And ever since the Alameda County study in California back in the 1960s linked breakfast — along with a host of other habits — to a longer lifespan, there’s been a societal push towards breaking the fast.
“It’s such a simple lifestyle change that people can make,” says researcher Eric Rimm of the Harvard School of Public Health.
Rimm is the co-author of fresh research that links yet another significant benefit to eating a morning meal: reducing the risk of heart attack.
The new study, published in the journal Circulation, finds that men who routinely skipped breakfast had a 27 percent higher risk of having a heart attack or dying from coronary heart disease compared to men who ate breakfast.
The long-term, 16-year study included nearly 27,000 men.
“Don’t skip breakfast,” concludes study author Leah Cahill, a research fellow at the Harvard School of Public Health.
Now a lot of folks may be wondering: Is there something truly beneficial about the timing of breakfast? Or is it just the case that people who eat a morning meal also tend to have a lot of other good habits, such as exercising more and smoking less, compared to those who skip?
Rimm and his colleagues took pains to account for the fact that the breakfast eaters in their study were different. Still, the findings held.
“It was somewhat surprising to us that even after we statistically accounted for differences in diet, smoking patterns and exercise patterns … you still see an elevated risk of heart attack [among the non-breakfast eaters],” Rimm says.
The researchers aren’t certain what accounts for the benefits, but they believe several biological mechanisms could be at play.
Cahill says when you prolong fasting by skipping breakfast you can put a strain on the body. “And over many years … it can lead to insulin sensitivity, which can lead to [type-2] diabetes, [and] it can lead to high blood pressure,” she says, which over time can lead to heart disease.
In other words, she’s making the case that the timing of meals really does seem to matter.
“We really saw that breakfast itself was important,” concludes Cahill.

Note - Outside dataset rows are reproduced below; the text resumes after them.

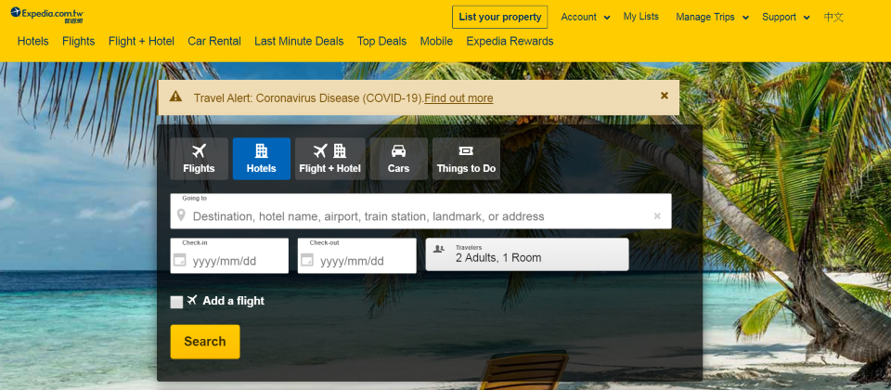The height and width of the screenshot is (390, 891).
Task: Click the Cars tab car icon
Action: [398, 151]
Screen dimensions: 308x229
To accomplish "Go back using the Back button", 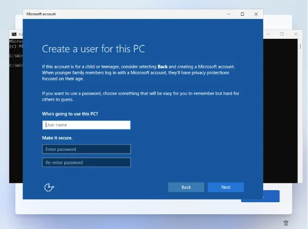I will point(186,187).
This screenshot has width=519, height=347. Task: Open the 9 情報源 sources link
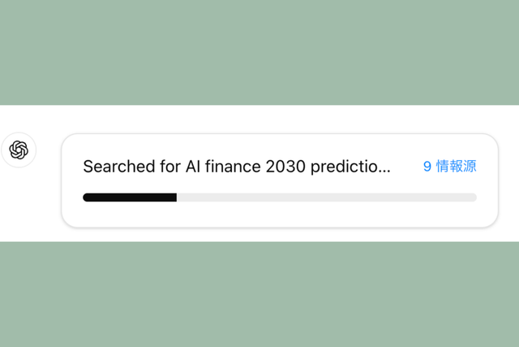tap(449, 167)
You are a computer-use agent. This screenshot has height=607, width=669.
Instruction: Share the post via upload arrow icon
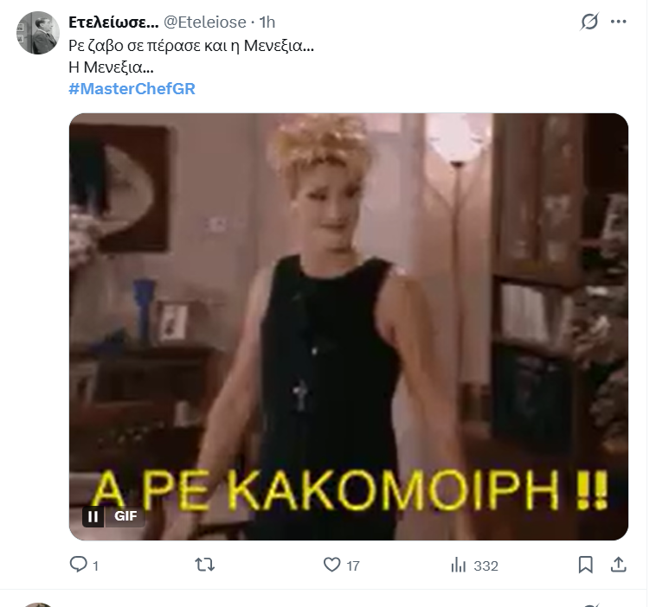618,565
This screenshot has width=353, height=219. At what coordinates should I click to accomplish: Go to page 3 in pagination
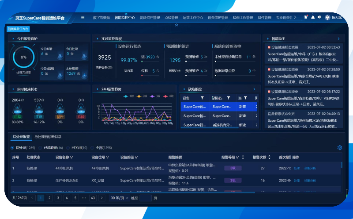point(57,198)
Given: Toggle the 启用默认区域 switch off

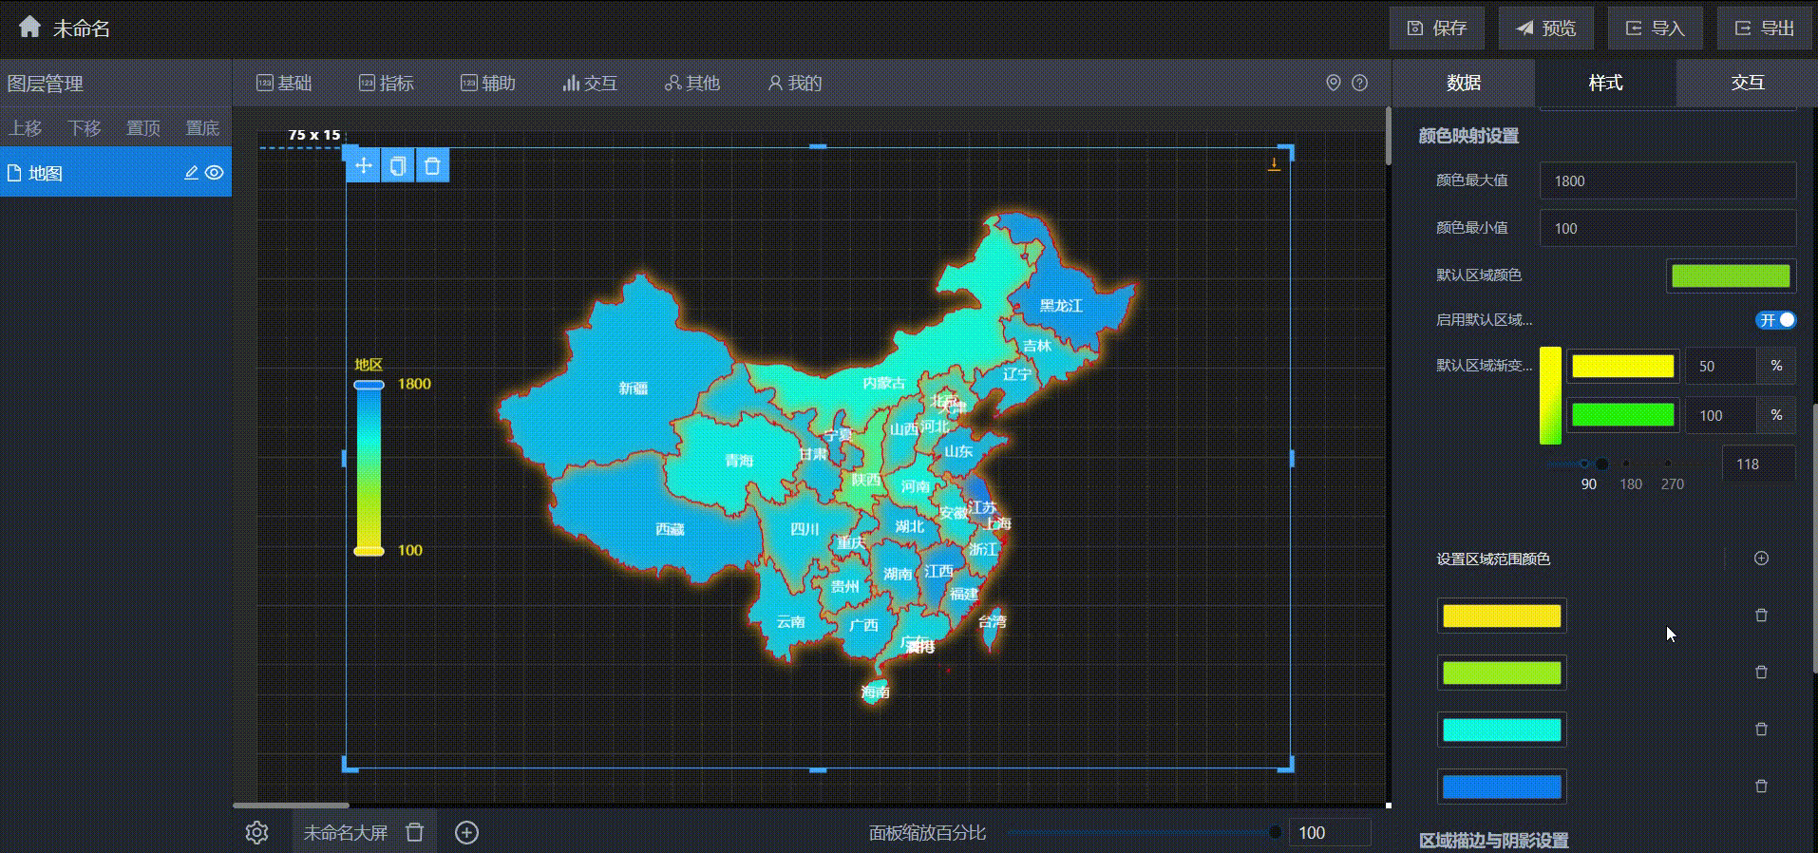Looking at the screenshot, I should coord(1775,320).
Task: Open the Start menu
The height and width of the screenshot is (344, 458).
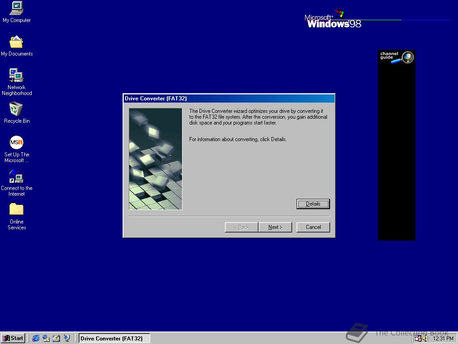Action: 13,338
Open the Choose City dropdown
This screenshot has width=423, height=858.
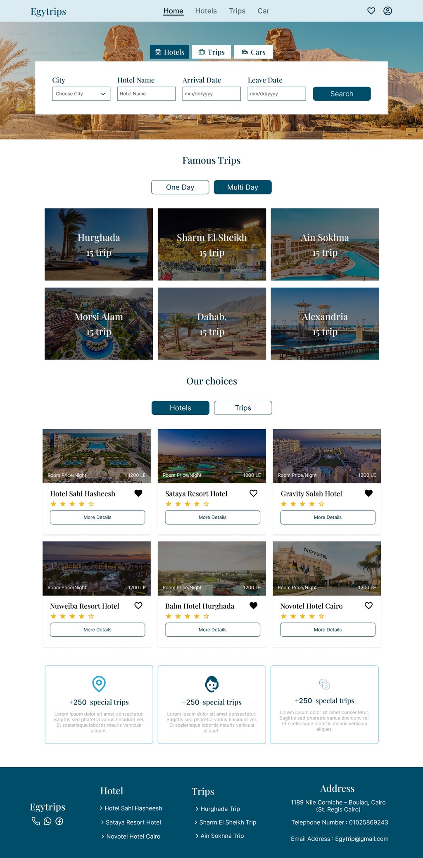point(81,94)
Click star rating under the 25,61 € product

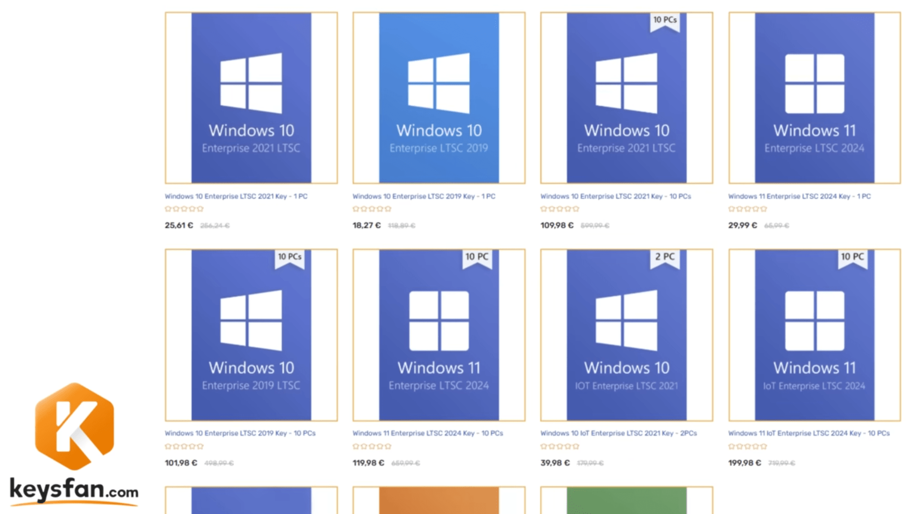pyautogui.click(x=184, y=209)
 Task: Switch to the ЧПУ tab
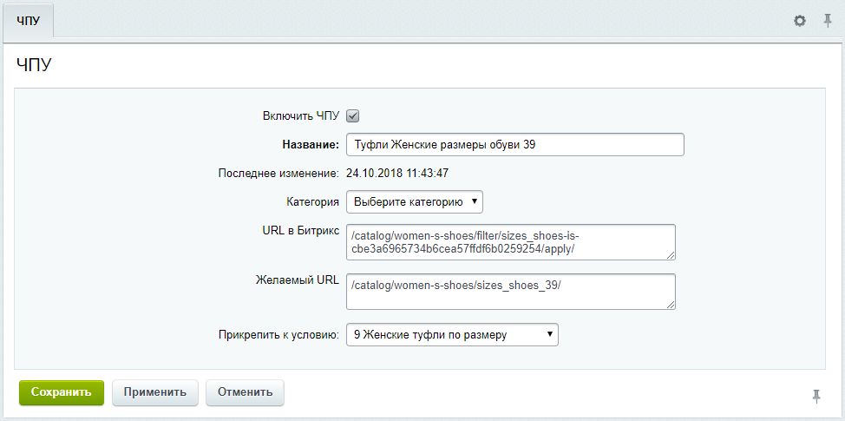click(28, 21)

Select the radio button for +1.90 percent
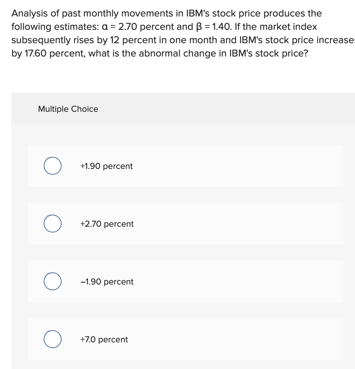53,165
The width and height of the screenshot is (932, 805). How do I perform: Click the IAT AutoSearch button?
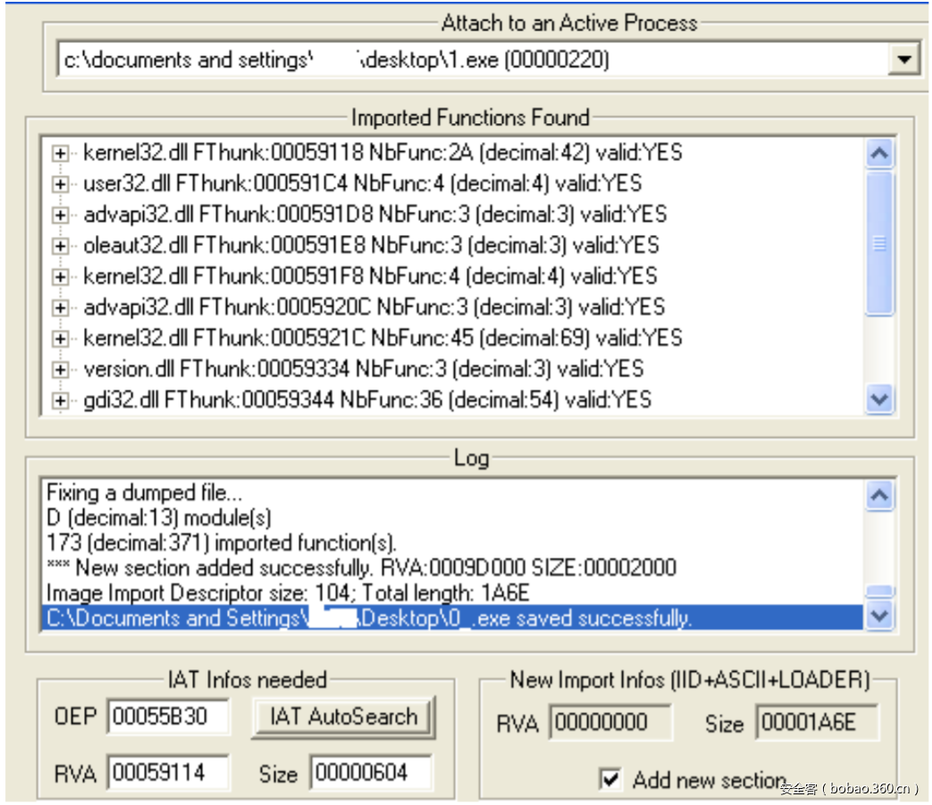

Whether it’s skipping breakfast in the morning or eating very late at night, this pattern of eating may lead to adverse metabolic effects that set the stage for heart disease.
Researchers who study circadian rhythms say these findings make sense, given that the act of eating plays a critical role in resetting our internal clocks.
“For a very long time we thought that light is the cue that resets the brain clock,” says Satchin Panda, an associate professor in the Regulatory Biology Laboratory at the Salk Institute. “But slowly we are learning that actually it’s food that’s the biggest cue to reset the clock.”
He says the resetting of the clock is key since it helps our bodies perform optimally.
If you change the timing of food on different days, then the clock is not getting the same cue everyday Panda says, so “the clock goes haywire and our body becomes less efficient in processing the food.”
Now, there are plenty of healthy people out there who don’t eat a meal right after waking up.
“I don’t tend to wake up real hungry,” says Rachel Johnson, a professor of nutrition at the University of Vermont and a spokesperson for the American Heart Association.
Johnson says she usually eats a mid-morning breakfast, and this is OK. She says she is convinced by the body of evidence that breakfast has its benefits, but her advice: Don’t force it.
“If you’re not a breakfast eater, don’t just add the calories on top of what you’re doing and expect you’re going to be be miraculously healthier,” says Johnson.
She says when it comes to eating in the morning, let hunger pangs be your guide.